Each year, nearly 300,000 elderly individuals in the U.S. sustain a hip fracture, and over 20% die within a year of their injury. Hip fractures are often the most serious and expensive type of fracture. A recent study found that the Kaiser Permanente “Healthy Bones” model of care has demonstrated that programs like theirs can reduce the number of annual hip fractures by nearly 40%.

Osteoporosis expert, Ethel S. Siris, M.D., claims, "The increasing incidence of osteoporosis-related fractures is a public health disaster - one that already causes untold suffering and is slated to add $25 billion to the nation's health care costs by 2025. We know that once a first fracture occurs the risk of additional fractures is high. Targeting these individuals for treatment to reduce the possibility of more fractures will save a lot of human suffering and tremendous expense to the health care budget."

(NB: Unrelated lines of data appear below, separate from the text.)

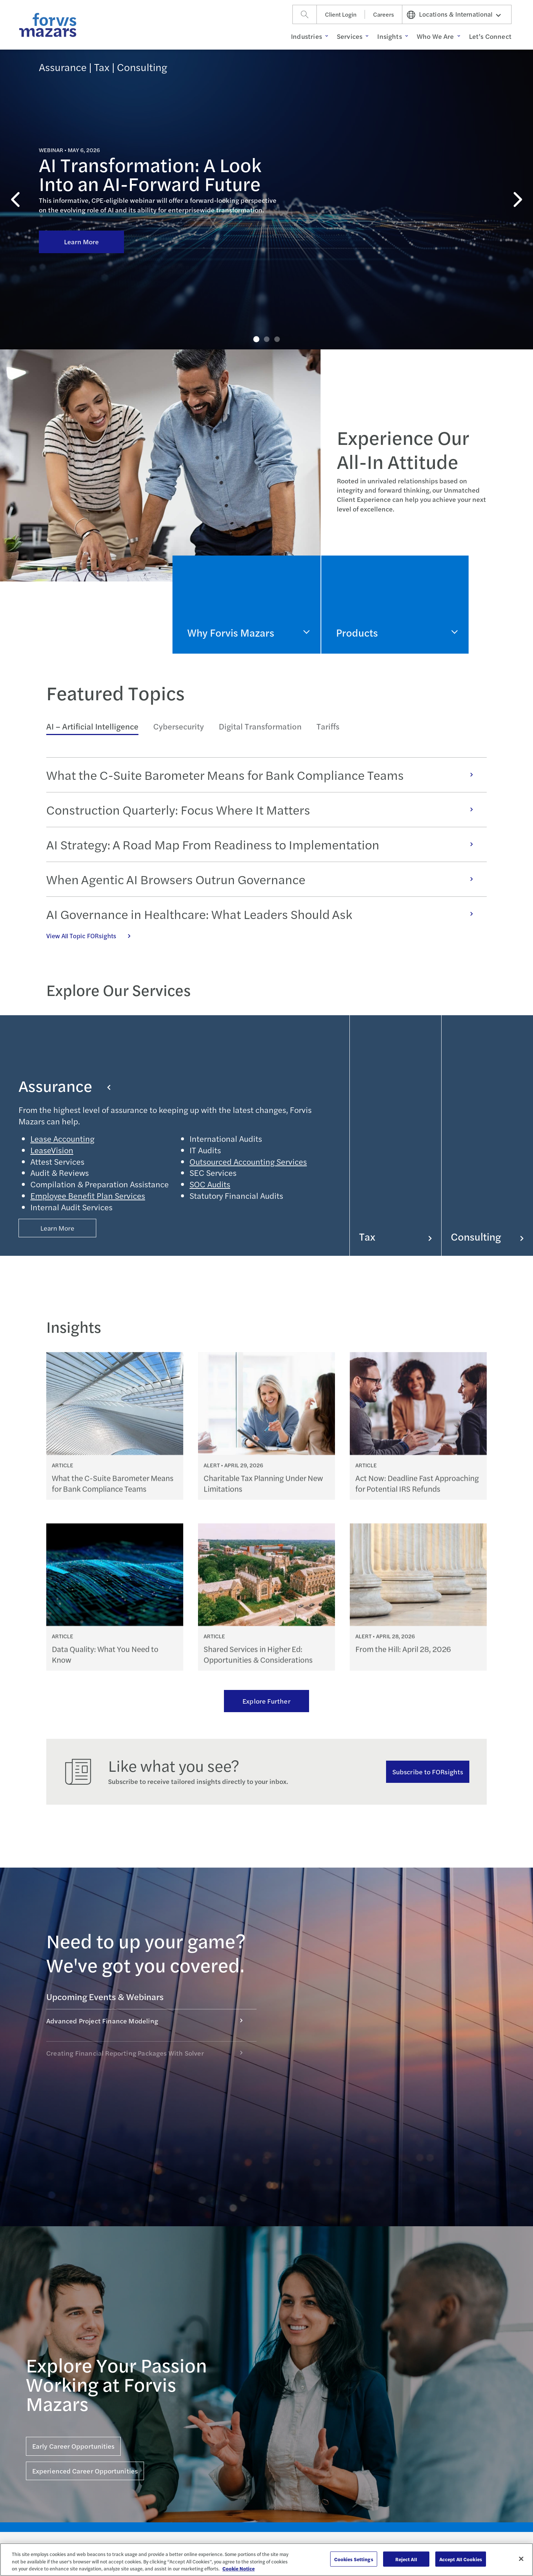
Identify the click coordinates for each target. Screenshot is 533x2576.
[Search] (304, 14)
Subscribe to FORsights (427, 1771)
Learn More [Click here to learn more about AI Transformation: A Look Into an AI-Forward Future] (81, 178)
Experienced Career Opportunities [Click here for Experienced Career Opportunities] (85, 2470)
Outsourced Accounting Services (248, 1161)
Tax (395, 1236)
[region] (266, 2559)
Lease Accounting (62, 1138)
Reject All (406, 2558)
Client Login (340, 14)
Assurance (65, 1086)
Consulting (487, 1236)
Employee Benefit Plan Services (87, 1195)
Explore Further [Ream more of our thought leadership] (266, 1700)
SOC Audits (210, 1184)
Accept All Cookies (460, 2558)
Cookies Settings (353, 2558)
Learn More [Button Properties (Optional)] (57, 1227)
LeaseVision (51, 1150)
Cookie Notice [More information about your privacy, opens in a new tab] (238, 2568)
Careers (383, 14)
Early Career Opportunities (73, 2446)
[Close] (521, 2558)
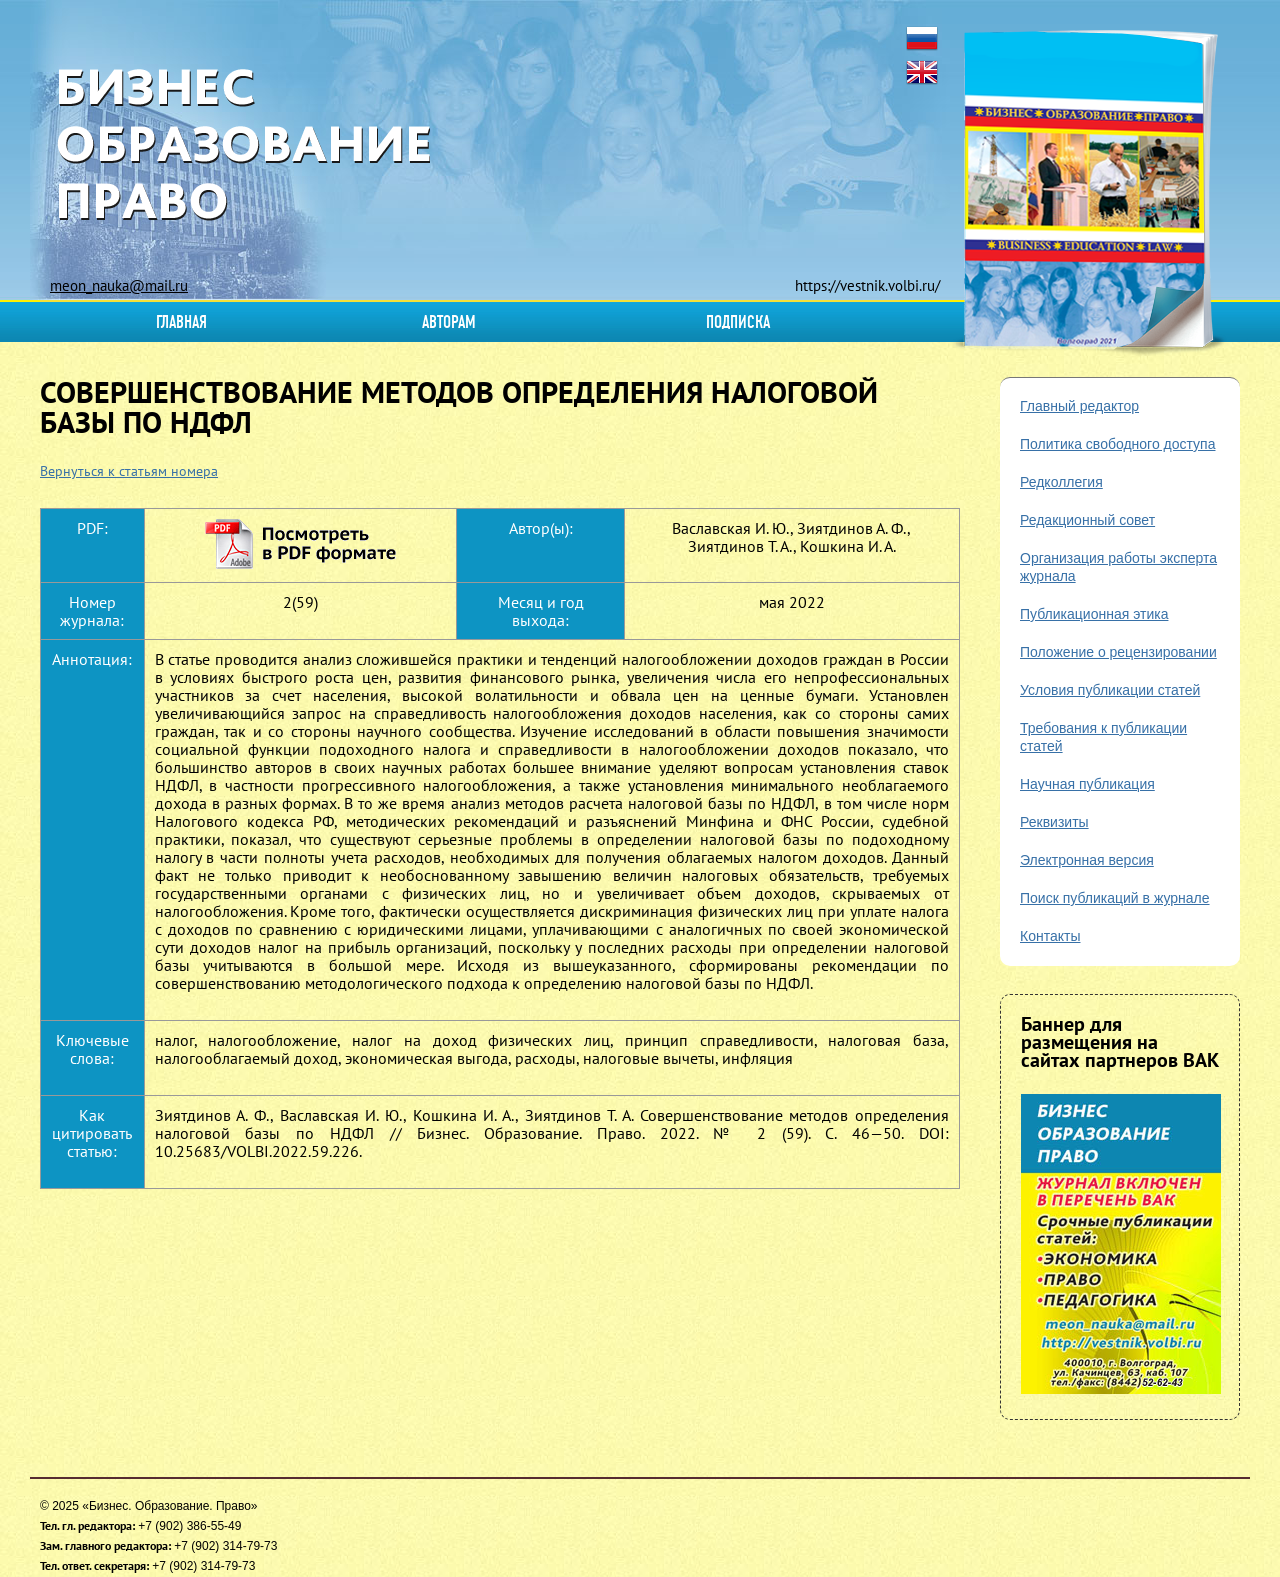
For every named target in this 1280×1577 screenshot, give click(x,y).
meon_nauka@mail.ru (119, 285)
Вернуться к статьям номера (129, 471)
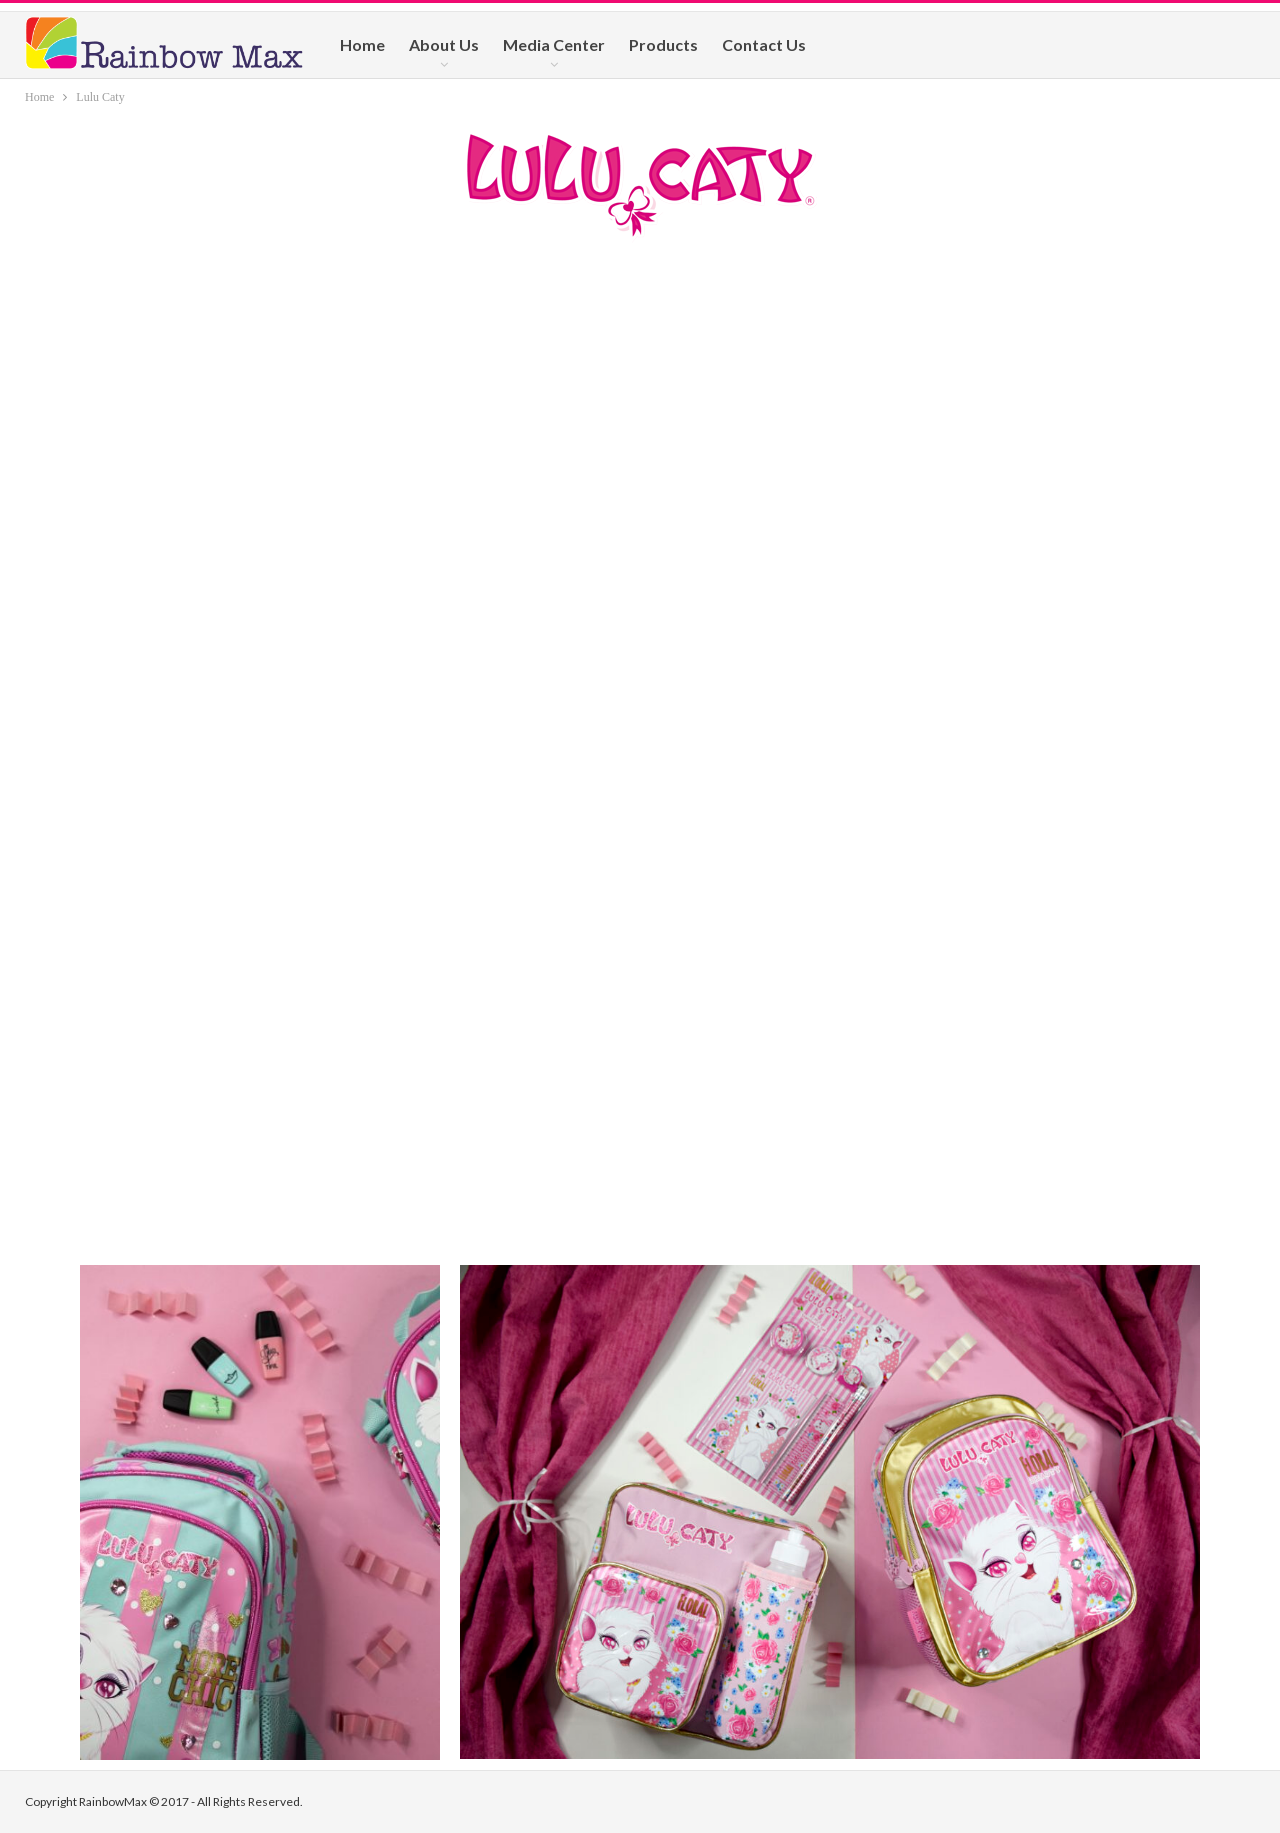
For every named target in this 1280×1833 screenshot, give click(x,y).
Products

According to Siris, although emergency room physicians and orthopedic surgeons demonstrate excellent workmanship in repairing initial fractures, there is a large gap between the “fracture fixer and the fracture preventer” in preventing future osteoporosis problems. This gap can be patched by fracture liaison service coordinators, who are critical in patient education, ensuring the patient is seen for medical management and to follow up on the patient’s adherence of taking necessary medications to prevent future fractures.

The expert task force has implemented the most comprehensive review on secondary fractures thus far. Their efforts highlight the importance of widespread implementation for fracture liaison services of patients over age 50 who already sustained a fracture. Currently, there are only very few insurers that cover paying for the services of a fracture liaison service coordinator.

Secondary fractures are often the result of undiagnosed or untreated osteoporosis and represent a growing health problem due to the world’s aging population. The cost of employing fracture liaison service coordinators is relatively inexpensive and research has proven that paying for such care is a sound investment in providing two major benefits: effective fracture prevention and reducing medical costs.